Enviada em 07/11/2020

Conforme a legislação de transito, todo condutor tem a obrigação de conhecer as leis de transito e o dever social de cumpri-las. Infelizmente, essa ordem não é cumprida por inúmeros motoristas, ocasionando em grandes acidentes. Dessa forma, em razão da imprudência nas leis e da falta de debate governamental, emerge um problema que precisa ser revertido.

Deve-se destacar, de início, a negligência as leis como um dos complicadores do problema. Nessa perspectiva, a máxima do filosofo Nicolau Maquiavel, afirma que " mesmo as leis bem ordenadas são impotentes diante dos costumes". Contudo, nota-se que a sociedade tem dificuldade de cumprir as ordens, o que acomete também nas regras de circulação de automóveis. Esse fato se evidencia, por exemplo, quando é mostrado nos telejornais acidentes por estar na contra mão, embriagado e até mesmo ultrapassou o sinal vermelho. Logo, por não acatar  o regulamento os acidentes no transito se tornam frequentes.

Além disso, é preciso salientar que o silenciamento é uma causa latente no problema. Segundo Foucault, na sociedade contemporânea muitos temas são silenciados para que estruturas de poder sejam mantidas. Diante disso, verifica-se uma lacuna em torno dos debates sobre a violência no transito, uma vez que as autoridades não tem cumprindo seu papel no sentido de prevenir o problema, visto que não tem fiscalizado com mais rigor a movimentação. Consequentemente, a falha no cumprimento das leis pela sociedade.

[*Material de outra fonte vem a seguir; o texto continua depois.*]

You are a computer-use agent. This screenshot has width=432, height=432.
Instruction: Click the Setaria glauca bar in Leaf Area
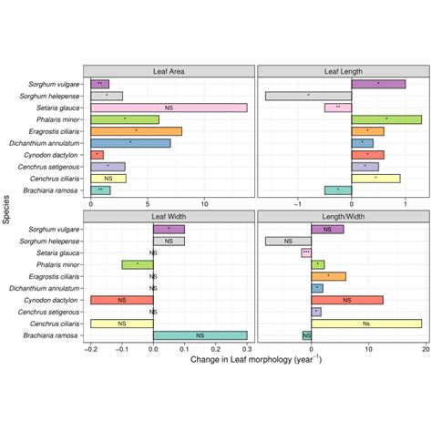[x=169, y=108]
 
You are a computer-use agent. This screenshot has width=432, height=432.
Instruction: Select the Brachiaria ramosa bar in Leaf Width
[x=201, y=334]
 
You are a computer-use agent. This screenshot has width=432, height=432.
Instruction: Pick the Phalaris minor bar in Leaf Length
[x=386, y=119]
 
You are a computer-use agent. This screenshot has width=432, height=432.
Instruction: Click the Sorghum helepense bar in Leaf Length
[x=308, y=96]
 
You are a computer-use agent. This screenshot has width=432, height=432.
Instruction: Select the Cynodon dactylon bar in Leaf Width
[x=122, y=299]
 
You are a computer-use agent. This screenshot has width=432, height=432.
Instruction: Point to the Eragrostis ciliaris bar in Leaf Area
[x=136, y=131]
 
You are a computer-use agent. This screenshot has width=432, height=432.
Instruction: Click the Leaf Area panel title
[x=169, y=71]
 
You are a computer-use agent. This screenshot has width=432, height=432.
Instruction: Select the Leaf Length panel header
[x=344, y=71]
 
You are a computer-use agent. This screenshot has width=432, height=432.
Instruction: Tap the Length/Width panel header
[x=344, y=216]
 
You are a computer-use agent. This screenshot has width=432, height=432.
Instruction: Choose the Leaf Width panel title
[x=169, y=216]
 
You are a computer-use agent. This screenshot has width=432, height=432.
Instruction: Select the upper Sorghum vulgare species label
[x=55, y=84]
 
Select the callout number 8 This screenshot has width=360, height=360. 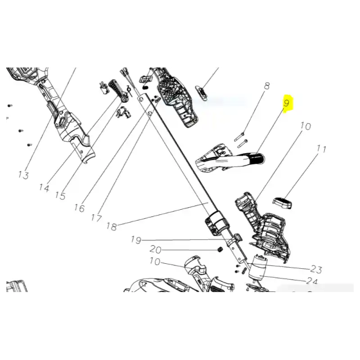coord(266,86)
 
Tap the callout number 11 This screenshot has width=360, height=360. coord(321,149)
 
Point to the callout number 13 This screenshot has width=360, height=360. coord(23,175)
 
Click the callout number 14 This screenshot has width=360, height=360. coord(44,188)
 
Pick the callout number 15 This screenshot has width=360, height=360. coord(60,196)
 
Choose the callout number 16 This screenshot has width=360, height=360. coord(79,208)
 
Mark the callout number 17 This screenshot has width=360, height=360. coord(96,217)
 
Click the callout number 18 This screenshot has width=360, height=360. coord(112,227)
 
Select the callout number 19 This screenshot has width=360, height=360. coord(136,240)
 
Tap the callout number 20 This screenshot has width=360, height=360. coord(155,250)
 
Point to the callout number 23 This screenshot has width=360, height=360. coord(316,269)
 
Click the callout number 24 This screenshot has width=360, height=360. coord(312,281)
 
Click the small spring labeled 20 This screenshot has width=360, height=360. coord(220,250)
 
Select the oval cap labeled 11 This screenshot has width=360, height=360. coord(282,203)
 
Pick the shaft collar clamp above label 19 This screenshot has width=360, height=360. coord(216,223)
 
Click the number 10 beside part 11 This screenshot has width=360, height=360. coord(306,126)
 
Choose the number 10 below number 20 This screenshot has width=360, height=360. coord(155,261)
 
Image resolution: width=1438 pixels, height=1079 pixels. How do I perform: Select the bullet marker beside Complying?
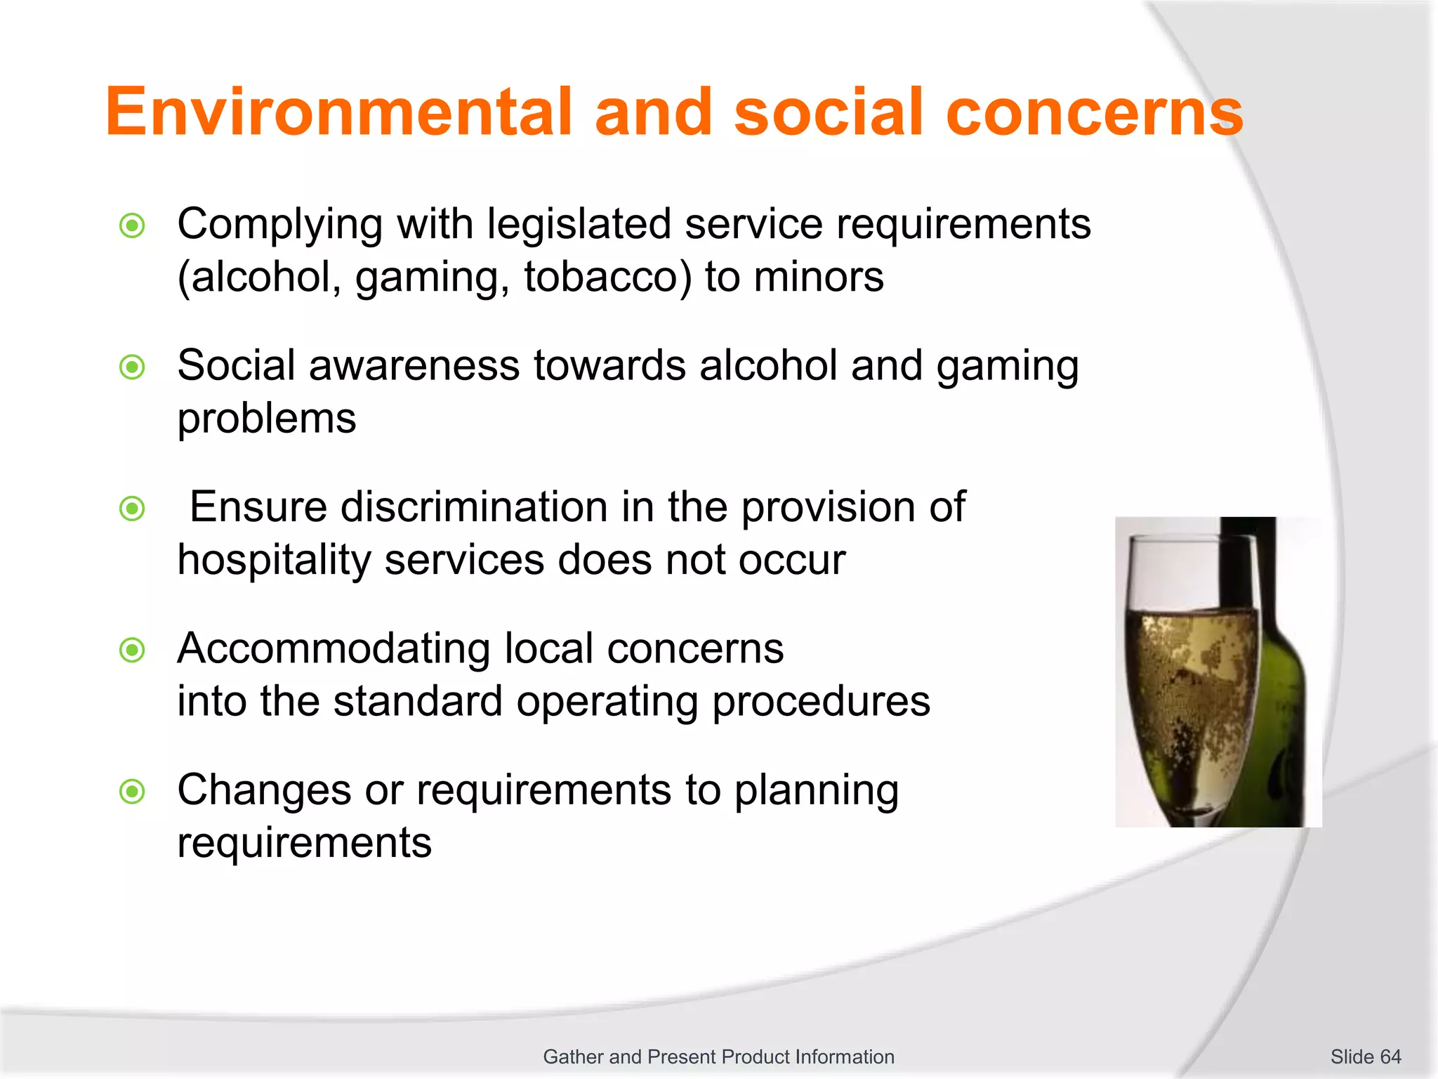132,226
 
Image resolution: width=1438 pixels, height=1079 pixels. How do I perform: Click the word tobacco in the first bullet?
608,277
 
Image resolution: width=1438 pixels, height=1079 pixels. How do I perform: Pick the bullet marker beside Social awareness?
132,367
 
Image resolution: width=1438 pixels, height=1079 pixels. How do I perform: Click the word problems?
267,419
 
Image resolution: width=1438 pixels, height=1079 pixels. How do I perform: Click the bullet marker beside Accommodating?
132,650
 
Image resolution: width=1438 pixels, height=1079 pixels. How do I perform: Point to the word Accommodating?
334,648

Portanto, ações são necessárias para resolver o impasse. O DENATRAN  deve reverter as infrações no transito, por meio de um projeto de lei a ser entregue á câmara dos deputados. Nela, constaria a obrigatoriedade de fiscais de rota em escala horaria de 12x36 em ruas com fáceis manobras de contra mão, e também mais radares instalados em todas as avenidas. Espera-se, com essa medida, o deslanche da violência no transito.